His last show was on Friday. Tonight, an interim program, “Fox News Tonight,” will air at 8 p.m. ET until a permanent replacement is named, Fox said.

This follows a circa $800 million settlement with Dominion Voting Systems which had sued Fox, claiming several Fox hosts and guests had knowingly made false claims that Dominion’s voting machines had been rigged to steal the 2020 election.

Tucker’s show featured throughout that lawsuit, making his departure of political relevance, and indirectly to the crypto space too as the United States gears up for the 2024 presidential election.

Republicans Get Sophisticated

What the 2024 race would have been with Tucker as a loud mouth is anyone’s guess, but we can speculate that Ukraine as a weak point would have featured somewhat prominently for Republicans.

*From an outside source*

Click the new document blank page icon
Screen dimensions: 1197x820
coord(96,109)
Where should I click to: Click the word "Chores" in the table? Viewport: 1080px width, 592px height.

Tucker is the only TV personality of note to side with Russia in its war of aggression and invasion of Ukraine.

His most recent ‘achievement’ was to get Ron DeSantis into a slip-up by making a statement to Carlson that some read as suggesting the war is a mere territorial dispute.

DeSantis walked back those comments, but the pushing of that angle by Carlson on Fox would have made the job of Republicans a lot more difficult to assure Americans they can be trusted with securing America’s national interests.

His departure also puts the lid on Trump’s influence in the Republican party, a party that in the past few months especially has moved towards appearing to be a bit more sophisticated.

The capturing of the debate in Congress to put the focus on the debt ceiling is arguably a good move as it turns the priority to the economy, which is what most Americans care about first and foremost beyond war and peace matters.

On the latter, just how much Americans care is anyone’s guess, but we think probably on par with the economy where Ukraine is concerned, and a choice between the two arguably is not quite a choice.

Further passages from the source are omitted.